**Task**.
Hand back the entries below exactly.

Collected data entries

◇ ◇ ◇

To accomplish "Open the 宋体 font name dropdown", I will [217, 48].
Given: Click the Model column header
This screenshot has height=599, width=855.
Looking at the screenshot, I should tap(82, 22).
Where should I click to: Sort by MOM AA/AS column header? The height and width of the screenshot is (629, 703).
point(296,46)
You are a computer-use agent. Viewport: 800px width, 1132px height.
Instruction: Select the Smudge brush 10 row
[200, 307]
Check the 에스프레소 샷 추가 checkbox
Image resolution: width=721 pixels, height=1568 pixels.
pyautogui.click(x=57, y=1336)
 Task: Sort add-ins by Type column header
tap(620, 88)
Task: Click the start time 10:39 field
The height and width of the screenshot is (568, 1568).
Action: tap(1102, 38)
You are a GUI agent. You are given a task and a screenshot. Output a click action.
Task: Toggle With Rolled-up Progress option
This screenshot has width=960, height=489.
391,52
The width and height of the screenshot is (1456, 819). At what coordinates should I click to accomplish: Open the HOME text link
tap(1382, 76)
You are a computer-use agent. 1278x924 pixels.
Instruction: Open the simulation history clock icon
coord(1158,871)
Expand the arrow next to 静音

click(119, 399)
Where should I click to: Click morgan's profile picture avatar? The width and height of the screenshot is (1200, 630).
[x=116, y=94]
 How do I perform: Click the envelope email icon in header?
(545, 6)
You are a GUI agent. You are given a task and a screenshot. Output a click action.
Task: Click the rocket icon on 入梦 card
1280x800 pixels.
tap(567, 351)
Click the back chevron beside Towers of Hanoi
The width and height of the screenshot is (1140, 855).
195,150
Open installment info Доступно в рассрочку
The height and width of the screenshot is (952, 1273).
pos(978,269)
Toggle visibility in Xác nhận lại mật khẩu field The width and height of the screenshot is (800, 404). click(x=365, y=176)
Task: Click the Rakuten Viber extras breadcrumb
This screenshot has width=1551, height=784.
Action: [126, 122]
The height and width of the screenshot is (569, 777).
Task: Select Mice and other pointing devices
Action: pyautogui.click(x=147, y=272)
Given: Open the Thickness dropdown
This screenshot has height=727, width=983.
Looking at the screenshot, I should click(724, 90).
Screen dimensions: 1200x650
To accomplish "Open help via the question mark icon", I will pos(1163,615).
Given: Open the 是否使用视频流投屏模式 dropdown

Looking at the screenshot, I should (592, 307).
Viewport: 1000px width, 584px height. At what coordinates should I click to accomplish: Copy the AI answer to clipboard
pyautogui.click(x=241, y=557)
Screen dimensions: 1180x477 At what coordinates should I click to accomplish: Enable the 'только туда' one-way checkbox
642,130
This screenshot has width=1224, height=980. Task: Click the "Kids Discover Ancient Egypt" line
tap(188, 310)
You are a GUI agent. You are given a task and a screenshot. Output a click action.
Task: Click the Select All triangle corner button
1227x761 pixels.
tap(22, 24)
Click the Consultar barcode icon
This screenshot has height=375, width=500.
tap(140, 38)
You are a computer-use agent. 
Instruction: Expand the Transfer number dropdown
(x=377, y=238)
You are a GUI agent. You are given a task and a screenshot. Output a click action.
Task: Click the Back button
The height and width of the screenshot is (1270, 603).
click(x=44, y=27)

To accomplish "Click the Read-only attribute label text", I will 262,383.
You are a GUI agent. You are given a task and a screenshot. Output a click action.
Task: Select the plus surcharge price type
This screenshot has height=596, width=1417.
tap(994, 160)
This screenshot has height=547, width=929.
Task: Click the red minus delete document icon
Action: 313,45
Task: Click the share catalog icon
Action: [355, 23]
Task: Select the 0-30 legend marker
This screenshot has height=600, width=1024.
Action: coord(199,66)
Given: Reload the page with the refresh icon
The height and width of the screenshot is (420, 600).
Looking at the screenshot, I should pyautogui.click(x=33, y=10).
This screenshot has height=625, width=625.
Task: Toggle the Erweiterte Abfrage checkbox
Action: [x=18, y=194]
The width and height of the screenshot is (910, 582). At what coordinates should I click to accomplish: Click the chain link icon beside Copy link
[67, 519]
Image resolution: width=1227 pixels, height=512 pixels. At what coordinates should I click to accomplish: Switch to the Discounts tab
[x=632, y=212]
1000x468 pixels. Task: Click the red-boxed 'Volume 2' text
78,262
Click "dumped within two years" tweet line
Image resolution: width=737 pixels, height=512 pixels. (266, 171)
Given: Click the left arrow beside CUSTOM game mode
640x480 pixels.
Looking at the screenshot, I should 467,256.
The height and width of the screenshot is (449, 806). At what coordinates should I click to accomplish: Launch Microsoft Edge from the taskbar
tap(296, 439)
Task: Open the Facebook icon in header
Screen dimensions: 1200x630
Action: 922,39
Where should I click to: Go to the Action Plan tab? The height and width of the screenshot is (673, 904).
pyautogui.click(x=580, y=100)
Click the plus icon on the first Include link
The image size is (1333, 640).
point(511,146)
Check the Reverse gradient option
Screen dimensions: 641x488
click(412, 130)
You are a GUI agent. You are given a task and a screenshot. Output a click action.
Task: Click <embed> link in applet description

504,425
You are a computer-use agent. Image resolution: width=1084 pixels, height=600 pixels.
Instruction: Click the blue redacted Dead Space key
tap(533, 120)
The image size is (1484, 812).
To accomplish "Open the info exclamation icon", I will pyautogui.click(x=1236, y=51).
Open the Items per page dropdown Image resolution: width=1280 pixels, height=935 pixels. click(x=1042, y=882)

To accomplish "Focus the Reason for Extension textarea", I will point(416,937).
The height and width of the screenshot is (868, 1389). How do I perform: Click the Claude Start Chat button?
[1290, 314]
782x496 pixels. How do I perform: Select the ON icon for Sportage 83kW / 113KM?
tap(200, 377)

◇ ◇ ◇

**Exercise response**.
To accomplish "Open the 宋体 font name dropdown", I will [217, 48].
Given: Click the Model column header
This screenshot has height=599, width=855.
Looking at the screenshot, I should tap(82, 22).
Where should I click to: Sort by MOM AA/AS column header? The height and width of the screenshot is (629, 703).
point(296,46)
You are a computer-use agent. Viewport: 800px width, 1132px height.
Instruction: Select the Smudge brush 10 row
[200, 307]
Check the 에스프레소 샷 추가 checkbox
Image resolution: width=721 pixels, height=1568 pixels.
pyautogui.click(x=57, y=1336)
 Task: Sort add-ins by Type column header
tap(620, 88)
Task: Click the start time 10:39 field
The height and width of the screenshot is (568, 1568).
Action: tap(1102, 38)
You are a GUI agent. You are given a task and a screenshot. Output a click action.
Task: Toggle With Rolled-up Progress option
This screenshot has width=960, height=489.
391,52
The width and height of the screenshot is (1456, 819). At what coordinates should I click to accomplish: Open the HOME text link
tap(1382, 76)
You are a computer-use agent. 1278x924 pixels.
Instruction: Open the simulation history clock icon
coord(1158,871)
Expand the arrow next to 静音

click(119, 399)
Where should I click to: Click morgan's profile picture avatar? The width and height of the screenshot is (1200, 630).
[x=116, y=94]
 How do I perform: Click the envelope email icon in header?
(545, 6)
You are a GUI agent. You are given a task and a screenshot. Output a click action.
Task: Click the rocket icon on 入梦 card
1280x800 pixels.
tap(567, 351)
Click the back chevron beside Towers of Hanoi
The width and height of the screenshot is (1140, 855).
195,150
Open installment info Доступно в рассрочку
The height and width of the screenshot is (952, 1273).
pos(978,269)
Toggle visibility in Xác nhận lại mật khẩu field The width and height of the screenshot is (800, 404). click(x=365, y=176)
Task: Click the Rakuten Viber extras breadcrumb
This screenshot has width=1551, height=784.
Action: [126, 122]
The height and width of the screenshot is (569, 777).
Task: Select Mice and other pointing devices
Action: pyautogui.click(x=147, y=272)
Given: Open the Thickness dropdown
This screenshot has height=727, width=983.
Looking at the screenshot, I should click(724, 90).
Screen dimensions: 1200x650
To accomplish "Open help via the question mark icon", I will pos(1163,615).
Given: Open the 是否使用视频流投屏模式 dropdown

Looking at the screenshot, I should (592, 307).
Viewport: 1000px width, 584px height. At what coordinates should I click to accomplish: Copy the AI answer to clipboard
pyautogui.click(x=241, y=557)
Screen dimensions: 1180x477 At what coordinates should I click to accomplish: Enable the 'только туда' one-way checkbox
642,130
This screenshot has width=1224, height=980. Task: Click the "Kids Discover Ancient Egypt" line
tap(188, 310)
You are a GUI agent. You are given a task and a screenshot. Output a click action.
Task: Click the Select All triangle corner button
1227x761 pixels.
tap(22, 24)
Click the Consultar barcode icon
This screenshot has height=375, width=500.
tap(140, 38)
You are a computer-use agent. 
Instruction: Expand the Transfer number dropdown
(x=377, y=238)
You are a GUI agent. You are given a task and a screenshot. Output a click action.
Task: Click the Back button
The height and width of the screenshot is (1270, 603).
click(x=44, y=27)

To accomplish "Click the Read-only attribute label text", I will 262,383.
You are a GUI agent. You are given a task and a screenshot. Output a click action.
Task: Select the plus surcharge price type
This screenshot has height=596, width=1417.
tap(994, 160)
This screenshot has height=547, width=929.
Task: Click the red minus delete document icon
Action: 313,45
Task: Click the share catalog icon
Action: [355, 23]
Task: Select the 0-30 legend marker
This screenshot has height=600, width=1024.
Action: coord(199,66)
Given: Reload the page with the refresh icon
The height and width of the screenshot is (420, 600).
Looking at the screenshot, I should pyautogui.click(x=33, y=10).
This screenshot has height=625, width=625.
Task: Toggle the Erweiterte Abfrage checkbox
Action: [x=18, y=194]
The width and height of the screenshot is (910, 582). At what coordinates should I click to accomplish: Click the chain link icon beside Copy link
[67, 519]
Image resolution: width=1227 pixels, height=512 pixels. At what coordinates should I click to accomplish: Switch to the Discounts tab
[x=632, y=212]
1000x468 pixels. Task: Click the red-boxed 'Volume 2' text
78,262
Click "dumped within two years" tweet line
Image resolution: width=737 pixels, height=512 pixels. (266, 171)
Given: Click the left arrow beside CUSTOM game mode
640x480 pixels.
Looking at the screenshot, I should 467,256.
The height and width of the screenshot is (449, 806). At what coordinates should I click to accomplish: Launch Microsoft Edge from the taskbar
tap(296, 439)
Task: Open the Facebook icon in header
Screen dimensions: 1200x630
Action: 922,39
Where should I click to: Go to the Action Plan tab? The height and width of the screenshot is (673, 904).
pyautogui.click(x=580, y=100)
Click the plus icon on the first Include link
The image size is (1333, 640).
point(511,146)
Check the Reverse gradient option
Screen dimensions: 641x488
click(412, 130)
You are a GUI agent. You are given a task and a screenshot. Output a click action.
Task: Click <embed> link in applet description

504,425
You are a computer-use agent. Image resolution: width=1084 pixels, height=600 pixels.
Instruction: Click the blue redacted Dead Space key
tap(533, 120)
The image size is (1484, 812).
To accomplish "Open the info exclamation icon", I will pyautogui.click(x=1236, y=51).
Open the Items per page dropdown Image resolution: width=1280 pixels, height=935 pixels. click(x=1042, y=882)

To accomplish "Focus the Reason for Extension textarea", I will point(416,937).
The height and width of the screenshot is (868, 1389). How do I perform: Click the Claude Start Chat button?
[1290, 314]
782x496 pixels. How do I perform: Select the ON icon for Sportage 83kW / 113KM?
tap(200, 377)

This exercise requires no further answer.